Immortal Meals 11#: Feasts at Hambledon Hill January 13, 2013Posted by Beachcombing in : Prehistoric , trackback
Another from the Immortal Meal series: this time beef steak on Hambledon Hill in Dorset (UK) c. 5000 years ago as a warm September evening is resolving itself. Hambledon Hill, for those who had not had the pleasure, is an extraordinary Iron Age hill fort on the edge of the upland region of western England. It is not particularly beautiful, it is not scenic. The place has, however, charisma. Let’s leave it at that and move onto the menu.
Long before the Iron Age fort was built Hambledon Hill had been a gathering place for local populations in the transition between hunter-gathering and farming. We know this because three barrows were put on the heights containing the bones of the various communities that lived in the locality in the Neolithic period. Around these were dug a series of pits – ‘causewayed enclosures’ – which contained within them the remains of meals and human skulls (below). So much for the game pieces, how do we put these on the board?
Archaeologists know very little at the best of times, and in the case of Neolithic communities they know very very little. It is only right then to be modest about the interpretations for HH. However, there is a broad consensus that Hambledon Hill was not a Neolithic settlement, but rather, as many sites with causewayed enclosures, an occasional meeting place for clans from the surrounding plain. It was certainly a place where bodies were lain out to be defleshed by the elements and wild beasts and birds: there may even have been a defleshing platform.

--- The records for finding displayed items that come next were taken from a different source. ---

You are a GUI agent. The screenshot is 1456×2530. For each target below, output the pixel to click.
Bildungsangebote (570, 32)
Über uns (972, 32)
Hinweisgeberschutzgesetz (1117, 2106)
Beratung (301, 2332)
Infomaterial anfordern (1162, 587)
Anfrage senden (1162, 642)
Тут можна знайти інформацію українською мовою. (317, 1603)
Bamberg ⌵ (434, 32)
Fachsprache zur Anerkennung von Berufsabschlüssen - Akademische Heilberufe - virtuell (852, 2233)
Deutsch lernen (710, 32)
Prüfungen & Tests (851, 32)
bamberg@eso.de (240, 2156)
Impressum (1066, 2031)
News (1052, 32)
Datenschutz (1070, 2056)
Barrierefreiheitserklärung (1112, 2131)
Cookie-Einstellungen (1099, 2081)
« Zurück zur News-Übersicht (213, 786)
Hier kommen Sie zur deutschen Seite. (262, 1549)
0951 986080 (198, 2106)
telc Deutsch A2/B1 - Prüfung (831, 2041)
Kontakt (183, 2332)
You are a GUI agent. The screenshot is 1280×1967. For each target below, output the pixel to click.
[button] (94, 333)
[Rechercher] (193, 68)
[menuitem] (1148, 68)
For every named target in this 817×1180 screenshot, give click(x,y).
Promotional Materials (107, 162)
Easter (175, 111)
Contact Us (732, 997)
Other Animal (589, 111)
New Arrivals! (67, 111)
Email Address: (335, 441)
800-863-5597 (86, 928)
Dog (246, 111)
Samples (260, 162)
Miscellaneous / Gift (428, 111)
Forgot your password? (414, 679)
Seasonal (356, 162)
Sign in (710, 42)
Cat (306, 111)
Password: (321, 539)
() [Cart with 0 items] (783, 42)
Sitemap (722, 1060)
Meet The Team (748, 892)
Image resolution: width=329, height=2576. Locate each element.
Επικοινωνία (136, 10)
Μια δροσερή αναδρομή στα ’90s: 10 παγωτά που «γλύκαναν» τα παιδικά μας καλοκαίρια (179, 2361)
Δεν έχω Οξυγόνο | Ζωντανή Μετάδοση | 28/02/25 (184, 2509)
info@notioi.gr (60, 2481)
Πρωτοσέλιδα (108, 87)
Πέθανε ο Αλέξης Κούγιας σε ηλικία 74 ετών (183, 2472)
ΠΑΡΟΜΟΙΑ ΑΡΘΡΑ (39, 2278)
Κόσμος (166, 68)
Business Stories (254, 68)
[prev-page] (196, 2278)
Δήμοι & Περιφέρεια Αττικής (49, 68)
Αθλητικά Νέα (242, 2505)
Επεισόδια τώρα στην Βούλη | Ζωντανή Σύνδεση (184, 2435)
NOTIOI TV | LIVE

Bodies were carefully defleshed before bones were placed in the barrows. There have even been mutterings about cannibalism. Certainly, those who came here to feast were violent if violence and cannibalism need be tied together. Of the skulls examined by archaeologists from the site several had potentially fatal head blows near the left temple, the classic ‘clue’ for injuries picked up in hand to hand combat. Interestingly women were as likely to have these wounds as men and women’s bones were treated, apparently, with special care. Along with ‘cannibalism’ there has even been muttering of ‘matriarchy’!
The pits near the barrows were dug and filled, dug and filled repeatedly with earth and animal and sometimes human bones. It has been suggested that clans came here to feast and then dug any leftovers into the pits in, to judge by the age of the killed animals, in late summer and early autumn. Would it be too much to imagine a pit per clan: the human skulls found towards the base might have been ancestral figures or an original sacrifice? Fish were not eaten to judge by the isotope readings in human bones: given the amount of fresh water in the area it sounds like this was a we-are-not-like-you taboo.
The animal bones were typically from domesticated cows – this was a community that had begun the Neolithic Revolution – but there were also red deer and other wild beasts. Cow bones were treated like human bones with a certain decorum: were cows part of the family then? In pottery from the site there was also evidence of dairy products: often taken as a marker of advanced agriculture, the so-called secondary products revolution. The pits then were the repository for the food eaten and given the proximity of the funeral barrows perhaps we should imagine the food placed into the pit, repeatedly, for the ancestors to gourge themselves on.
So why would Beachcombing like to go back and sit around this fire and chew on some calf brain with Neolithic Dorseters? Well, we do not have here the earliest Britons. But they are the earliest with character. The refusal to eat fish, the violent duels, the prominence of women, the elaborate care of the dead, the affection for the cows they ate… These are not just bones in the earth. Finally, we have people.
Beach is always on the look out for immortal meals: drbeachcombing AT yahoo DOT com
22 Jan 2013: Aldous Huxley writes: What you talk about is very similar to the suppositions put down in Stonehenge: Where Atlantis Died by Harry Harrison and Leon Stover.The plot tied together suppositions of Myceneans mining tin in Cornwall in their struggle with Atlantis which sourced its tin from the Black Sea area….but the majority of the action takes place around Stonehenge and the culture there. Harrison and Stover posited that the henges were gathering places for Autumn feasting, politics and burying the dead, and posited a culture around personal combat and herding and dairying. They do state that they used a lot of the particulars from Irish hero tales, but they do support the conclusions on the archeology of the time (1970′s) I recommend it as a fun read. Harrison makes it readable, Stover makes it plausible…well, up to the eruption of Santorini, but even that made a pretty good plot element. Thanks Aldous!